Entries from a data source:
----

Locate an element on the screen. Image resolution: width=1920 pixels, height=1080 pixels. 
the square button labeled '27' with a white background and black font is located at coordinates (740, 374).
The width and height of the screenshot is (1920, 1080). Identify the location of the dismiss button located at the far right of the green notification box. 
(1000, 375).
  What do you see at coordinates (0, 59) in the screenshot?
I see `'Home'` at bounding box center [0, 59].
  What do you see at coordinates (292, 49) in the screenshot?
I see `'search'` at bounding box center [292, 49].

----

◆ **What you need to do**
Return every line of the entries above that contains the word "width".

◆ **Written solution**
Locate an element on the screen. Image resolution: width=1920 pixels, height=1080 pixels. 
The width and height of the screenshot is (1920, 1080). Identify the location of the dismiss button located at the far right of the green notification box. 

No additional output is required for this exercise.